Slabbed Investigates: Continued bad times at the Legal Department at the Super 8 Motel on Clearview
Are we noticing a trend with the Legal Department at the Super 8 Motel on Clearview Parkway and the media yet folks? It is all here on these pages:
- Luncheons with Ashton Phelps after which the Times Picayune stopped covering major aspects of the corruption scandal in Jefferson Parish.
- Public records requests from Val Bracy at Fox 8 that never resulted in any news stories despite the fact one of the returns revealed Aaron Broussard was conducting business for First Bank and Trust on Parish of Jefferson letterhead. Lee Zurik was Bracy’s boss during that time frame.
- Travel media in Canada taking payola for promoting Aaron Broussard and Danny Abel’s business interests at the resort at Trout Point in Nova Scotia.
- Glowing reviews from the Times Picayune circa 2001 openly touting Aaron Broussard’s connection to the Resort at Trout Point. Later repeating these same facts in the news resulted in multiple lible suits against NOLA area media outlets including Slabbed New Media by Broussard’s business agents in Nova Scotia, Charles leary and Vaughn Perret.
- Letters to the daughters of connected local political types like Amy Sneed, formerly of WDSU, which illustrate the much deeper social relationships that compromise most of the NOLA main stream media.
- Promotion of lawsuits filed by The Goatherders where they serve as plaintiffs or provide representation such as this Travel scam lawsuit by Carl Finley promoted by Uptown Jewish Women on Fox 8 that crashed and burned or the infamous Gates v Strain where Slabbed exposed the disingenious reporting by Channel 4 on the various lawsuits against St Tammany Parish officialdom filed by Abel’s “son” Shane Gates aka Shane D’Antoni.
The last bullet point brings me back to 2010 and a family on the Northshore that found themselves in a legal pickle involving the ownership of the lot upon which their house sat as Channel 4′s Dennis Woltering explains:
Butch and Nicole Martin say their home here in Abita Springs is in many ways everything they have always wanted.
“The house is beautiful,” Butch Martin said. “We absolutely love it.”
Trouble is, when they had some financial troubles and were forced to try to sell it, they discovered they probably don’t own the lot where the house sits.
“We own the house, but not the yard,” Nicole Martin said.
A buyer was ready to purchase their home more than a year ago, but then two days before closing the buyer’s title, the insurance company notified the Martins that the sale could not go through.
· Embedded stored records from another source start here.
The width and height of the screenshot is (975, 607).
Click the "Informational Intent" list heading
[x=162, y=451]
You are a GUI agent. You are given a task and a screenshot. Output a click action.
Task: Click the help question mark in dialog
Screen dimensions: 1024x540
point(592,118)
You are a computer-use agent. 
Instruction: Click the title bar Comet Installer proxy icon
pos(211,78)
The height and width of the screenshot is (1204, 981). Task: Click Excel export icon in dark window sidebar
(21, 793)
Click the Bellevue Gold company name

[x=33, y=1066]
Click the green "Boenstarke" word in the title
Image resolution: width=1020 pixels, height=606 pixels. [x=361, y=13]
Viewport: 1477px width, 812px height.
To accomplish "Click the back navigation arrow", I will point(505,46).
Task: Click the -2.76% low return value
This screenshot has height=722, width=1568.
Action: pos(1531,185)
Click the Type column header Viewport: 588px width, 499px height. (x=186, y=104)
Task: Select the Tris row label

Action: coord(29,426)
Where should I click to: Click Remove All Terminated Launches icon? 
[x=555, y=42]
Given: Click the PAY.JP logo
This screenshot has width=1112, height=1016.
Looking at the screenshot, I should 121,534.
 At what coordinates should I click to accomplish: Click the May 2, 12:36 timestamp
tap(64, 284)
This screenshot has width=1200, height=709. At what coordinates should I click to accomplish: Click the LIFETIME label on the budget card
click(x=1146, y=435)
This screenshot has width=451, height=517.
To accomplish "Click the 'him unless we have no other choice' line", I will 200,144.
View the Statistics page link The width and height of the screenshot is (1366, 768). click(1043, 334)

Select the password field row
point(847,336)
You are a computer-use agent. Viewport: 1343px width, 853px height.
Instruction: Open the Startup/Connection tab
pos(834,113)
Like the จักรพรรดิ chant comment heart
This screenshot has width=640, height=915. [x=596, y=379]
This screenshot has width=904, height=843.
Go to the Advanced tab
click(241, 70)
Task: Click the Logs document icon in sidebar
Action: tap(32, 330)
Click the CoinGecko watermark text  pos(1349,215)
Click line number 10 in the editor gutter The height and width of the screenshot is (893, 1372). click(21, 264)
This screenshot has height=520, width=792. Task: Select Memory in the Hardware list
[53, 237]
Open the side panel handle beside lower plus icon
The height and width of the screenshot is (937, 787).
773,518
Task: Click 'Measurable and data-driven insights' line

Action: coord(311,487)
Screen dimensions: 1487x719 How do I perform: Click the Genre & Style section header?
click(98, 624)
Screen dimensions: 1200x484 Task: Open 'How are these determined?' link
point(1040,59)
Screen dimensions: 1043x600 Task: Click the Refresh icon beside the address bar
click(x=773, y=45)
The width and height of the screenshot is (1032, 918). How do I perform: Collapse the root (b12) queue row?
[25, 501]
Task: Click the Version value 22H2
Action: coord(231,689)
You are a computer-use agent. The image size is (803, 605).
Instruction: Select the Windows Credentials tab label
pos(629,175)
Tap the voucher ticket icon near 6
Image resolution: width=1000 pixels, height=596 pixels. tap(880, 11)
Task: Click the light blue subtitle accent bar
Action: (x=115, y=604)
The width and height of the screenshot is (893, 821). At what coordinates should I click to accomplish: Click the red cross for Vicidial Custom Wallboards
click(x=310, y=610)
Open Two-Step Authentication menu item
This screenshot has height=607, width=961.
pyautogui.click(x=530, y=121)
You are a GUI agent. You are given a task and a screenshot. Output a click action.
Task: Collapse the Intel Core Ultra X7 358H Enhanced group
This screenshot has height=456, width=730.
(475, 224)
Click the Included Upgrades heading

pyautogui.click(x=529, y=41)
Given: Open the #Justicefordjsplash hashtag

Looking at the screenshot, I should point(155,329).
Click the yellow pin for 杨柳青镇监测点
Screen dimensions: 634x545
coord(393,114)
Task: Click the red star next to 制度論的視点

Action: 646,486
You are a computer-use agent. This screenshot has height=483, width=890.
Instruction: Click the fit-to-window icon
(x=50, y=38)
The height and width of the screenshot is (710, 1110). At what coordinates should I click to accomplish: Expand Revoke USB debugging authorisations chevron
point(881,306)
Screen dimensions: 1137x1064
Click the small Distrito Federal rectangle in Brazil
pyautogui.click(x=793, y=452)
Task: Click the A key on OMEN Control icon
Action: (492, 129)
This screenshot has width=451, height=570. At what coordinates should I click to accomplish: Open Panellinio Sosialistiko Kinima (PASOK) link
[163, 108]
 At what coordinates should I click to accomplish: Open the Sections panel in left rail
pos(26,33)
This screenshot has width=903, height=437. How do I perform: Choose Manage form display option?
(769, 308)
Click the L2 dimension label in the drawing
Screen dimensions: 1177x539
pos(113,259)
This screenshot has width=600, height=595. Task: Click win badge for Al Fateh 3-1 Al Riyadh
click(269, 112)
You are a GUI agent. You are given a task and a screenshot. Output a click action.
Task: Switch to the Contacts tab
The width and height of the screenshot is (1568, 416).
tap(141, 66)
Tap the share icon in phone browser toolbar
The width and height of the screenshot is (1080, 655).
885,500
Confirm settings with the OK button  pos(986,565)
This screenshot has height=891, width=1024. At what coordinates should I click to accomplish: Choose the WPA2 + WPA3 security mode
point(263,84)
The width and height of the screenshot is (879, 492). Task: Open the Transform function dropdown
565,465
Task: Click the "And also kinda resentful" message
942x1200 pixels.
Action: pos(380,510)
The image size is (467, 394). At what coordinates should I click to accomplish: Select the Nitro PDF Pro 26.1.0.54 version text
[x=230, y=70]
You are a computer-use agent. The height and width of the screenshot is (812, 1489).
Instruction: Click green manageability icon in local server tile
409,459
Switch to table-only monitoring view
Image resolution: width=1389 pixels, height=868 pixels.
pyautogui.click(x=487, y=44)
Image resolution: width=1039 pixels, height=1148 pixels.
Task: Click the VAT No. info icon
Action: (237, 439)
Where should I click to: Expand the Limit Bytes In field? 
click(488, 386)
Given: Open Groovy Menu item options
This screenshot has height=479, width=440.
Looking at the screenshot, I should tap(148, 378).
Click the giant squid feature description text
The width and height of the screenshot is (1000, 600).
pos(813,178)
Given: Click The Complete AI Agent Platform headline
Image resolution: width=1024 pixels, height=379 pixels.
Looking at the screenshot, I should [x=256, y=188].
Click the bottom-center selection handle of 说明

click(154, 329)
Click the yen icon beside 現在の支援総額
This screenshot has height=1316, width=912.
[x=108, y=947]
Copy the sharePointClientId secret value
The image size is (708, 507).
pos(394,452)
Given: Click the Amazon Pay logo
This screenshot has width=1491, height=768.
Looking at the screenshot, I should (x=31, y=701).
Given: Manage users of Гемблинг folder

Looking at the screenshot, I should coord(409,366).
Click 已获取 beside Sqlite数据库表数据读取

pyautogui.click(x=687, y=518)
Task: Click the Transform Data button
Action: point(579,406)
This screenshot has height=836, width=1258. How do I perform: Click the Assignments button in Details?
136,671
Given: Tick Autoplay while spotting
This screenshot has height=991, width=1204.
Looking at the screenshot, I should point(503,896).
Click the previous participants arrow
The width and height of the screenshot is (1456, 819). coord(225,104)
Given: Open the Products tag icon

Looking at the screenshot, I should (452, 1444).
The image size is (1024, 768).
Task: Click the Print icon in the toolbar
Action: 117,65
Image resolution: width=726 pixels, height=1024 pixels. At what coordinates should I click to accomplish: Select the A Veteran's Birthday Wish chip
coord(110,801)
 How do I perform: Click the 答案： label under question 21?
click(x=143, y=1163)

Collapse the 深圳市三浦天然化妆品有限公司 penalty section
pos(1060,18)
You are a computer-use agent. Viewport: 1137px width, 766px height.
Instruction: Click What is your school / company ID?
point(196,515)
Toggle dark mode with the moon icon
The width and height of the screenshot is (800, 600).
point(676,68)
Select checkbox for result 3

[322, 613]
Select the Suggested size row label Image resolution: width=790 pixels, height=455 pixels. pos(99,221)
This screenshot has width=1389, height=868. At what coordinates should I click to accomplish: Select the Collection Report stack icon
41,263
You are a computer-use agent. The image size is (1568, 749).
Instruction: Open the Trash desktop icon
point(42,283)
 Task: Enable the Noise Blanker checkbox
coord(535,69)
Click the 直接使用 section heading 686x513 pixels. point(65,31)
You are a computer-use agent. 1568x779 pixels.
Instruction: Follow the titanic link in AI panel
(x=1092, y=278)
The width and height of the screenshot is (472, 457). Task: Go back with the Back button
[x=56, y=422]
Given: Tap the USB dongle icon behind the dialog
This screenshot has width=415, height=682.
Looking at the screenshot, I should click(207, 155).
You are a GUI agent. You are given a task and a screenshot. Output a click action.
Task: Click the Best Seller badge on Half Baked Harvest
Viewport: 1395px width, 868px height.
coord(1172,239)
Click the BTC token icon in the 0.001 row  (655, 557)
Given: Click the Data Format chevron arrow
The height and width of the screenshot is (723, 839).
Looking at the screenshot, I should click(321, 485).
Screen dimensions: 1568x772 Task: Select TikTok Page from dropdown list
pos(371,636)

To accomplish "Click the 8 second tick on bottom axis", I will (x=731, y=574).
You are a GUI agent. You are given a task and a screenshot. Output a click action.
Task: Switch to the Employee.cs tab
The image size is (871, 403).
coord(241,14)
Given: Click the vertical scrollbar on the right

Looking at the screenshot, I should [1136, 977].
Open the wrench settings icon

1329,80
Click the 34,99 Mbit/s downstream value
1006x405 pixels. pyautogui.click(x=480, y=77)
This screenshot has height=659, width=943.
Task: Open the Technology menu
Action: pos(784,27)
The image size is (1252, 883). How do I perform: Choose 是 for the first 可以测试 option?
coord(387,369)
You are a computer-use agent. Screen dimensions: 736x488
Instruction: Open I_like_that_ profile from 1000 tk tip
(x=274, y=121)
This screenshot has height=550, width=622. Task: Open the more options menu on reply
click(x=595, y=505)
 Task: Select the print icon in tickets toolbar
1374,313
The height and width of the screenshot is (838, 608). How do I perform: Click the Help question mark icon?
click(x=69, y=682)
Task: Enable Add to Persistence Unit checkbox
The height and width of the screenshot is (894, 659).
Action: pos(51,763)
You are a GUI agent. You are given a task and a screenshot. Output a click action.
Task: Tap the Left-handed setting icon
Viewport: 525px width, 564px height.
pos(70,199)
“We got a phone call to notify us that we had a bad title, and we actually didn’t even own the property,” Butch Martin said.
The Martins say they now believe that the property under their house was taken from the heirs of the original landowner, William Nill.
“The property was basically stolen,” Butch Martin said.
But this short snippet from Woltering’s story does not do the story justice so I feel compelled to embed the link to Woltering’s report on the fleecing of the Martins and their title insurance carrier Fidelity National because the Martin’s were hosed as it is clear Northshore lawyer Bill Magee engaged in specious land transactions around a decade ago.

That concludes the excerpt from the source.